Record set Start Marker

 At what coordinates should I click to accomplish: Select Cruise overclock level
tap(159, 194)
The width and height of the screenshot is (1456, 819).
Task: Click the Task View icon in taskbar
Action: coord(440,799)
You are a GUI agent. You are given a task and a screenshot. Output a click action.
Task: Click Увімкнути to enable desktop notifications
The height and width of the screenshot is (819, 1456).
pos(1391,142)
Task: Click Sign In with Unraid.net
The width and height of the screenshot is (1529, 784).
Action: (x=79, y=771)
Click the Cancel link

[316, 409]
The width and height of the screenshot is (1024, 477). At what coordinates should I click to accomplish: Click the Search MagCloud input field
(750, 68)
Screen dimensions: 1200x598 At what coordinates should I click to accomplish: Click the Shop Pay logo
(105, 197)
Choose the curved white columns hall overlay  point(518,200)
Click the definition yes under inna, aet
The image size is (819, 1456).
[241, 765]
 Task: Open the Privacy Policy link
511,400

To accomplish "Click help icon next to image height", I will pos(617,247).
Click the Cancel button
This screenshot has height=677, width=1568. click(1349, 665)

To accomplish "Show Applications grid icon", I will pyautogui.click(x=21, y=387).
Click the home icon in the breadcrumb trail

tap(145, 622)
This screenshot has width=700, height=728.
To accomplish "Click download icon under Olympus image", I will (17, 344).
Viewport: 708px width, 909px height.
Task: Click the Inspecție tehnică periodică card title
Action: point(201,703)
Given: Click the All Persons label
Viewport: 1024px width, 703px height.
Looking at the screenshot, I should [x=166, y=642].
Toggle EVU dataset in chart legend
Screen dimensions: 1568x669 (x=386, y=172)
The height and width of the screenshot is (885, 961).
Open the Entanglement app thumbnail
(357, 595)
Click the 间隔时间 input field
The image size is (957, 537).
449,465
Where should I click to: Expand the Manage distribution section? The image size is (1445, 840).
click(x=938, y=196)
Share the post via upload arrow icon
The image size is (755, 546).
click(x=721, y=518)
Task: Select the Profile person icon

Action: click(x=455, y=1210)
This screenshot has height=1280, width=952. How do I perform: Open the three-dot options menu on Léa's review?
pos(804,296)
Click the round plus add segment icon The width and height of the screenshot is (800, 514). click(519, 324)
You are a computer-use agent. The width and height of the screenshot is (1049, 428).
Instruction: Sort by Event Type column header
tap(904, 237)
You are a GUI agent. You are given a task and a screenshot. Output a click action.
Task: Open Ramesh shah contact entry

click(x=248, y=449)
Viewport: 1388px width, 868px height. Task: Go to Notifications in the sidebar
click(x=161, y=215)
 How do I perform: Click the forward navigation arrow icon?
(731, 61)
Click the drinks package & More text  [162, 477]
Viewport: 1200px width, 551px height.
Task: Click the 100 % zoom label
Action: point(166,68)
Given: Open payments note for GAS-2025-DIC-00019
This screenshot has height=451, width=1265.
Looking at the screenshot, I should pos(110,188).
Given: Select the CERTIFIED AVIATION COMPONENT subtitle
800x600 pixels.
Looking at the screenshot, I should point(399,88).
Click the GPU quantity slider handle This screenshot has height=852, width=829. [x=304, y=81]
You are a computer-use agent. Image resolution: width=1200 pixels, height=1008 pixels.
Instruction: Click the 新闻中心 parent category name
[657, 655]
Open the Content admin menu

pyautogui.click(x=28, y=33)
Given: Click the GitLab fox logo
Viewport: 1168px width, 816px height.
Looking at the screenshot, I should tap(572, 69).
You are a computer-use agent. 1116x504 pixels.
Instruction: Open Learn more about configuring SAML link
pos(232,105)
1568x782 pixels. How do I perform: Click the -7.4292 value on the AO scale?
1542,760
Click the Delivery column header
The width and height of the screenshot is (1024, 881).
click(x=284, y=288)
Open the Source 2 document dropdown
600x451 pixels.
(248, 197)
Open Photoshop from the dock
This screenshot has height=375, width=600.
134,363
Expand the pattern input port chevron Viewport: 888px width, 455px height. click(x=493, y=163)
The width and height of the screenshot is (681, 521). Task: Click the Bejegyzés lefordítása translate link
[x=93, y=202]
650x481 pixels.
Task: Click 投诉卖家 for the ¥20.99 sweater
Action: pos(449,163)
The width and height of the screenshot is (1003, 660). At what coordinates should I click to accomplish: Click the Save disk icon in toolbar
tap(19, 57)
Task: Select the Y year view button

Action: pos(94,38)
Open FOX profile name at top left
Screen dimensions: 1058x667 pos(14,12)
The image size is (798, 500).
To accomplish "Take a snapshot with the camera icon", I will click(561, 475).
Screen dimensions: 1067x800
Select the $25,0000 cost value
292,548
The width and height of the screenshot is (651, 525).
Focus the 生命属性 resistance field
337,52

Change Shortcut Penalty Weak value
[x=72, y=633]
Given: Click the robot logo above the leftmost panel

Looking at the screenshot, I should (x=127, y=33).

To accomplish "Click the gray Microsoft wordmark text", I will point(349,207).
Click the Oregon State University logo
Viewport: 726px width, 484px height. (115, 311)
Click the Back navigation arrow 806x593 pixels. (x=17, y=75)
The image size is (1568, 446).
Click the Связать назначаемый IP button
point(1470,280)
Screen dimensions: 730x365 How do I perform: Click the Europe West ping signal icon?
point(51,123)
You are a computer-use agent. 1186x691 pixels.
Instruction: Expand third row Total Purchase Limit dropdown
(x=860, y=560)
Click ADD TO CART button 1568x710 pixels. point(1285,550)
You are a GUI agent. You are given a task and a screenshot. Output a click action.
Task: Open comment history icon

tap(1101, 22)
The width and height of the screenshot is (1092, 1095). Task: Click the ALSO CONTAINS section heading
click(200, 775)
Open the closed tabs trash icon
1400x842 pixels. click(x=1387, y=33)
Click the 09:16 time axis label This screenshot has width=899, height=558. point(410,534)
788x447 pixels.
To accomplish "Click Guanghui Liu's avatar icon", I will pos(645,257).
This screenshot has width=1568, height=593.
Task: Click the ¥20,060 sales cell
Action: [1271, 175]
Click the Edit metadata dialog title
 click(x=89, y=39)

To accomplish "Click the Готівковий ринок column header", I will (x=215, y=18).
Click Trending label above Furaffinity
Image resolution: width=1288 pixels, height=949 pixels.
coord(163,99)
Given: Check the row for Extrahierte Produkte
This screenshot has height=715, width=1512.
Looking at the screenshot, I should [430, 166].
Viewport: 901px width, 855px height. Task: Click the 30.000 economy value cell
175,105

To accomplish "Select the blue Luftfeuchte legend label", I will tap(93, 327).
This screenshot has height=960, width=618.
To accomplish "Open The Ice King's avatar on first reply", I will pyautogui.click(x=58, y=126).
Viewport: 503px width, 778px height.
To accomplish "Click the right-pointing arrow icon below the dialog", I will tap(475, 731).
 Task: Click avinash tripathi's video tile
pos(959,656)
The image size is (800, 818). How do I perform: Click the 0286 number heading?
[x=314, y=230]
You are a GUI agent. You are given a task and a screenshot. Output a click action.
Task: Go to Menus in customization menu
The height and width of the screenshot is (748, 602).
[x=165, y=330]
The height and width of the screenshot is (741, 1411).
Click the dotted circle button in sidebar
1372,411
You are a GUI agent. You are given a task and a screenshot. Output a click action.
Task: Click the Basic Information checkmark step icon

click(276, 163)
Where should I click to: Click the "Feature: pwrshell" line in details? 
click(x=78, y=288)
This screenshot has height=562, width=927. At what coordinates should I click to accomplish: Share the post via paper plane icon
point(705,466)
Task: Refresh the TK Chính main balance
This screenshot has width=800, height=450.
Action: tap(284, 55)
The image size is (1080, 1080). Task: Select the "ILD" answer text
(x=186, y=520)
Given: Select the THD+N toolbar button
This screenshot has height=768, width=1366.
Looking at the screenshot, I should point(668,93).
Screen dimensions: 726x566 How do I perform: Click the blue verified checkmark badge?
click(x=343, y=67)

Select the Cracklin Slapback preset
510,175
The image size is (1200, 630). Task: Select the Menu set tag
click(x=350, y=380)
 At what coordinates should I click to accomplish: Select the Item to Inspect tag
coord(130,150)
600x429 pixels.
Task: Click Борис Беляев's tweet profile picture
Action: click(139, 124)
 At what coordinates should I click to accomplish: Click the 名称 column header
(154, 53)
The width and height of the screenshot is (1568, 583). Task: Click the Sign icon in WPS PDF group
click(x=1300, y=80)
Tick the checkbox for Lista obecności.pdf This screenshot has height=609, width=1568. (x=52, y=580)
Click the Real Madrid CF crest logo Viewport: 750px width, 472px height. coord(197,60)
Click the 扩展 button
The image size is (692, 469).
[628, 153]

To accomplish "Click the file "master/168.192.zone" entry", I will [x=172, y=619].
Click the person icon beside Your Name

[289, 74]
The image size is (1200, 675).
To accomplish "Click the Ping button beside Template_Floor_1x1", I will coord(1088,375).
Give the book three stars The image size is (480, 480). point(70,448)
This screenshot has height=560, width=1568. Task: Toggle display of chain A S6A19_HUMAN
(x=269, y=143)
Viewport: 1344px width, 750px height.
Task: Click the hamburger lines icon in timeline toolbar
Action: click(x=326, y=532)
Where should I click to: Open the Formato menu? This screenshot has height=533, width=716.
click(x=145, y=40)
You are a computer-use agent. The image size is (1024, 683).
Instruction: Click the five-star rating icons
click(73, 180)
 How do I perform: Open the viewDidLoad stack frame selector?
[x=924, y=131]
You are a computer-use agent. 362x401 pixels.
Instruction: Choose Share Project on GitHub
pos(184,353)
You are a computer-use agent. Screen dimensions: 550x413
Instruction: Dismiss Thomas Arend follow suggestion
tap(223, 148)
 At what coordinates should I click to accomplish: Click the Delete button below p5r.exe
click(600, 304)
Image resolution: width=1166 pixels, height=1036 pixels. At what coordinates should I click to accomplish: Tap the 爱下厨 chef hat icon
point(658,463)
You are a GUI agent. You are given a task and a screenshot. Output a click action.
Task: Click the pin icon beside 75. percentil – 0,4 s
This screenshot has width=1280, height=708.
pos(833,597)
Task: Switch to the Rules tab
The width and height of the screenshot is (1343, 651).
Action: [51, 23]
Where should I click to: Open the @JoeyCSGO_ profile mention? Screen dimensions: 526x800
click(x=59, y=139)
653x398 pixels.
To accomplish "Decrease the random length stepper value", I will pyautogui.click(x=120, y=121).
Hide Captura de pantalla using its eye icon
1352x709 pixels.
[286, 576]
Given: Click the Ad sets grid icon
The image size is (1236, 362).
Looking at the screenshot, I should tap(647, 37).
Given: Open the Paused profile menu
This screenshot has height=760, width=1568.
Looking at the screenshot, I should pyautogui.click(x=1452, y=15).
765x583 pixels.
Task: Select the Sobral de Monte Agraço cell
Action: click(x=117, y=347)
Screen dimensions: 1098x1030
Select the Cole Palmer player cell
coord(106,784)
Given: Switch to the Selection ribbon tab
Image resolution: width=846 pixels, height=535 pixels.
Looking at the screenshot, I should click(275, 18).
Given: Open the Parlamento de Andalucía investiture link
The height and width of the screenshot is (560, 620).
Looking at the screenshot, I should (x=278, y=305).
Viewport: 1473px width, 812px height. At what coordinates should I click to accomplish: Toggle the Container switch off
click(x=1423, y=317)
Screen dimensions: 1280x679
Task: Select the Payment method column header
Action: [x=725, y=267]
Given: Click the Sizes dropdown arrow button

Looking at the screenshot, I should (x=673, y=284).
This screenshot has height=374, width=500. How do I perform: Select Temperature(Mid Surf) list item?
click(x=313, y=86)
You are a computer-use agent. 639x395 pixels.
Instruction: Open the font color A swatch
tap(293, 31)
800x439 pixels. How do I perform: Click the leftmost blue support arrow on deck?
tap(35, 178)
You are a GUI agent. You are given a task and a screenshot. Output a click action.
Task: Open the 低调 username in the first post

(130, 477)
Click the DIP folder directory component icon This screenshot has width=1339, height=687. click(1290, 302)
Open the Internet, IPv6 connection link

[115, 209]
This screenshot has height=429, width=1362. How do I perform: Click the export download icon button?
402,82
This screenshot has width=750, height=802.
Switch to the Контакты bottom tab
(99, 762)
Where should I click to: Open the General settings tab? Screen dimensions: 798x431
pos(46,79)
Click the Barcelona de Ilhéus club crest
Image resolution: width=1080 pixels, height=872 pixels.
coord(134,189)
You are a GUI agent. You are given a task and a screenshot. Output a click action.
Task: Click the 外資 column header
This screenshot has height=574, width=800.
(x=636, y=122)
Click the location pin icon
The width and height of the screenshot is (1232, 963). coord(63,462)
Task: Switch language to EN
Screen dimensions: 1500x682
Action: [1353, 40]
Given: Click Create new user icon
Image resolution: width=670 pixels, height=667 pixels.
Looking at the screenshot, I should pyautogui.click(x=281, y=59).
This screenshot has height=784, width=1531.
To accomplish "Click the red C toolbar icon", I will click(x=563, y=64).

Record set End Marker

* _Activity_:
Although the records may continue, retype only the lines from the first one through the one containing "Given: Click the All Persons label", exactly as they appear.

* _Exercise output_:
 At what coordinates should I click to accomplish: Select Cruise overclock level
tap(159, 194)
The width and height of the screenshot is (1456, 819).
Task: Click the Task View icon in taskbar
Action: coord(440,799)
You are a GUI agent. You are given a task and a screenshot. Output a click action.
Task: Click Увімкнути to enable desktop notifications
The height and width of the screenshot is (819, 1456).
pos(1391,142)
Task: Click Sign In with Unraid.net
The width and height of the screenshot is (1529, 784).
Action: (x=79, y=771)
Click the Cancel link

[316, 409]
The width and height of the screenshot is (1024, 477). At what coordinates should I click to accomplish: Click the Search MagCloud input field
(750, 68)
Screen dimensions: 1200x598 At what coordinates should I click to accomplish: Click the Shop Pay logo
(105, 197)
Choose the curved white columns hall overlay  point(518,200)
Click the definition yes under inna, aet
The image size is (819, 1456).
[241, 765]
 Task: Open the Privacy Policy link
511,400

To accomplish "Click help icon next to image height", I will pos(617,247).
Click the Cancel button
This screenshot has height=677, width=1568. click(1349, 665)

To accomplish "Show Applications grid icon", I will pyautogui.click(x=21, y=387).
Click the home icon in the breadcrumb trail

tap(145, 622)
This screenshot has width=700, height=728.
To accomplish "Click download icon under Olympus image", I will (17, 344).
Viewport: 708px width, 909px height.
Task: Click the Inspecție tehnică periodică card title
Action: point(201,703)
Given: Click the All Persons label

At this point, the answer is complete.